PPP-Chef Asif Zardari scheint aller Rhetorik zum Trotz doch keinen gesteigerten Wert auf eine unabhängige Justiz zu legen – die sich schließlich auch eines Tages gegen ihn und seine Regierung richten könnte. Außerdem scheint die PPP um beinahe jeden Preis bemüht zu sein, weder Musharraf noch dessen amerikanische Verbündete zu verärgern.
Ganz der alte Stil
Es war ganz der alte politische Stil: Verhandlungen unter Ausschluss der Öffentlichkeit, am liebsten auch noch außer Landes in Dubai und London; glaubt man nur die Hälfte der kursierenden Verschwörungstheorien, dann hat Präsident Musharraf hinter den Kulissen kräftig seine Finger im Spiel gehabt.
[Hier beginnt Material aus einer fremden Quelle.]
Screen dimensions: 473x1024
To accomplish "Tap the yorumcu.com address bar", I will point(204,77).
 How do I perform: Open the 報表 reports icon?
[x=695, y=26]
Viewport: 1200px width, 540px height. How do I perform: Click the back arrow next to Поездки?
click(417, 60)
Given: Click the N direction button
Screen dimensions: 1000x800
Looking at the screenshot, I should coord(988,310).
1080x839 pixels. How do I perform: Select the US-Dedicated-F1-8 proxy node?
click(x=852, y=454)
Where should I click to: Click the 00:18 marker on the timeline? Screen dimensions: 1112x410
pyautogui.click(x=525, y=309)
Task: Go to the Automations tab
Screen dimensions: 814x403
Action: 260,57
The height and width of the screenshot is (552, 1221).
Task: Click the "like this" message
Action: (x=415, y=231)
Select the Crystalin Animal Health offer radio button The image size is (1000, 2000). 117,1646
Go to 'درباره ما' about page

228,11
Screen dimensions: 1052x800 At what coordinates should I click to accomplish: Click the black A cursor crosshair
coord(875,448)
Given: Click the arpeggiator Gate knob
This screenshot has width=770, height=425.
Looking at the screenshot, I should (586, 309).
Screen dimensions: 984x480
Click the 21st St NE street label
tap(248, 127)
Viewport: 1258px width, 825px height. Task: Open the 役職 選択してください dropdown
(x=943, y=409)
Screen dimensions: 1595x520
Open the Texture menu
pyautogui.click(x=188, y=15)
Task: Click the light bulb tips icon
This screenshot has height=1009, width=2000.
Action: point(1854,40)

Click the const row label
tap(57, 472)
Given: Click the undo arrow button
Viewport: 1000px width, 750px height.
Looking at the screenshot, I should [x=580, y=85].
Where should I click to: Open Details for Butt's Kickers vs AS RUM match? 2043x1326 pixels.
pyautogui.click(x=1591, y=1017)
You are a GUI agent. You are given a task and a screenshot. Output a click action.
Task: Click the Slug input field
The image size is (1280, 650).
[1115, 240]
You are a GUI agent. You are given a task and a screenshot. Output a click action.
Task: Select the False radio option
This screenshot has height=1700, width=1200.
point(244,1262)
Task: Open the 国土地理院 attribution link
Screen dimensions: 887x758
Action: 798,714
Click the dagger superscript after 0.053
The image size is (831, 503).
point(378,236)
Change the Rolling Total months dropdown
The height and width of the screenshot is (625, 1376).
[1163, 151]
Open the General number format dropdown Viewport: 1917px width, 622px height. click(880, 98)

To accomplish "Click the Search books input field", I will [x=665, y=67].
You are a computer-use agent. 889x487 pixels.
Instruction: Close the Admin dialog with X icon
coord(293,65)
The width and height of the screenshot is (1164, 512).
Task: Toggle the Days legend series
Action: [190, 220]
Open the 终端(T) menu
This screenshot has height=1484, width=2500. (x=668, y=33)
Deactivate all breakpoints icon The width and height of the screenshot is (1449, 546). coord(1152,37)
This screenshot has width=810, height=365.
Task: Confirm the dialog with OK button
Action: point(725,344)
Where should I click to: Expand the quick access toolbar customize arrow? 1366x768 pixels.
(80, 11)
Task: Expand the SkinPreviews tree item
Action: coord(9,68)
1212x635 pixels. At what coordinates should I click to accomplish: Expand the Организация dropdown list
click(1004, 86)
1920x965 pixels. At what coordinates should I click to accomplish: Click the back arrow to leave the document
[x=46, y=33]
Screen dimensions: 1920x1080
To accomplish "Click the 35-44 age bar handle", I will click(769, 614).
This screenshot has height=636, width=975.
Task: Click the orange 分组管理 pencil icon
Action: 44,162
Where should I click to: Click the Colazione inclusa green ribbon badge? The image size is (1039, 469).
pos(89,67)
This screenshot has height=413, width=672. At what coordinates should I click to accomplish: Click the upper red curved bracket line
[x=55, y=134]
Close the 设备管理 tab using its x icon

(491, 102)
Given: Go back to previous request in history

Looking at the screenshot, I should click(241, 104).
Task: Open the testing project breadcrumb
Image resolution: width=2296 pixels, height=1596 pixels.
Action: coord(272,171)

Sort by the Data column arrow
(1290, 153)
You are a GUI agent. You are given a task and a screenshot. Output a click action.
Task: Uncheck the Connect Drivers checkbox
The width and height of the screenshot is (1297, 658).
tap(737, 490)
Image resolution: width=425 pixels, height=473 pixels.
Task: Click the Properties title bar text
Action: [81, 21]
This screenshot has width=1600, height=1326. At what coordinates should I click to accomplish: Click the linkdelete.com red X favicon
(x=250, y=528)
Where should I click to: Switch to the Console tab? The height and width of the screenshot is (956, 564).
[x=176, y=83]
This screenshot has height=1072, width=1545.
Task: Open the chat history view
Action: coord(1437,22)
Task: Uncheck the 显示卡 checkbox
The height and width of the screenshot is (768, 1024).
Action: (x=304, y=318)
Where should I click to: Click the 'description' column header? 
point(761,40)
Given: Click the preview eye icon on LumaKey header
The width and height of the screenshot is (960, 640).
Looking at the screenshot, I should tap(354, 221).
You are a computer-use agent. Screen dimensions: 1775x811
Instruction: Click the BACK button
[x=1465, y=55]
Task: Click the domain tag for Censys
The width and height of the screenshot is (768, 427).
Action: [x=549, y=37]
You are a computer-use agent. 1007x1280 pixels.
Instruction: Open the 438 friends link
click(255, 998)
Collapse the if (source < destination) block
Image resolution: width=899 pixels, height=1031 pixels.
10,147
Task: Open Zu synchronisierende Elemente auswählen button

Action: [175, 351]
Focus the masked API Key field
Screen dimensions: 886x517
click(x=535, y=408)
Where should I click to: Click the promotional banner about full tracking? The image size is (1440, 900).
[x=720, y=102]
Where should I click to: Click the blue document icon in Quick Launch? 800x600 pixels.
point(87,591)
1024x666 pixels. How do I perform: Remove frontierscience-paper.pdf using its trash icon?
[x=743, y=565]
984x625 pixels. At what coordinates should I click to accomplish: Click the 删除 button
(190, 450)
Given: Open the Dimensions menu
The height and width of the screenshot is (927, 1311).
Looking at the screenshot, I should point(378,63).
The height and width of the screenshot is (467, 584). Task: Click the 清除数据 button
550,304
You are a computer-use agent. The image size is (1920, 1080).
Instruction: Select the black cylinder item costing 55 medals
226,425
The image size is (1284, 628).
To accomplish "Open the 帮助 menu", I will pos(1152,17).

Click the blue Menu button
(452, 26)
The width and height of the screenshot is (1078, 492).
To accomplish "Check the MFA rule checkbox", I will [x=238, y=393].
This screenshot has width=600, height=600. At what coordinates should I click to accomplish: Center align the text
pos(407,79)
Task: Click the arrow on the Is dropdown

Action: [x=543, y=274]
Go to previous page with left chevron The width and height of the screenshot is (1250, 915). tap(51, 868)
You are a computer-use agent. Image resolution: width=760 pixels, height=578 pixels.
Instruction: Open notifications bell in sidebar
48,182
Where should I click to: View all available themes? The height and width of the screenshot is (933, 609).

Nachdem zwei Ultimaten verstrichen sind, ist Nawaz Sharif jetzt der Geduldsfaden gerissen – verständlicherweise, denn im Gegensatz zur PPP hat er seine Wahlversprechen noch nicht vergessen.
Die PPP-Führung irrt sich, wenn sie glaubt, weiter Politik im Stil der Neunzigerjahre betreiben zu können – mit Absprachen im Hinterzimmer, heimlichen Deals mit dem Militär und womöglich persönlicher Bereicherung der Parteispitze.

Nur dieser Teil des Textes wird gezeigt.